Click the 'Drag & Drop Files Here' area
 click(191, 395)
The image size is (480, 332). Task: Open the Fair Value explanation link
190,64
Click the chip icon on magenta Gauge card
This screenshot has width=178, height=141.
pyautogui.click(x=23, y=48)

→ **PROBLEM TO WORK ON**: Restate every record above, exactly, in full.

→ **OUTPUT OF THE EXERCISE**:
Click the 'Drag & Drop Files Here' area
 click(191, 395)
The image size is (480, 332). Task: Open the Fair Value explanation link
190,64
Click the chip icon on magenta Gauge card
This screenshot has width=178, height=141.
pyautogui.click(x=23, y=48)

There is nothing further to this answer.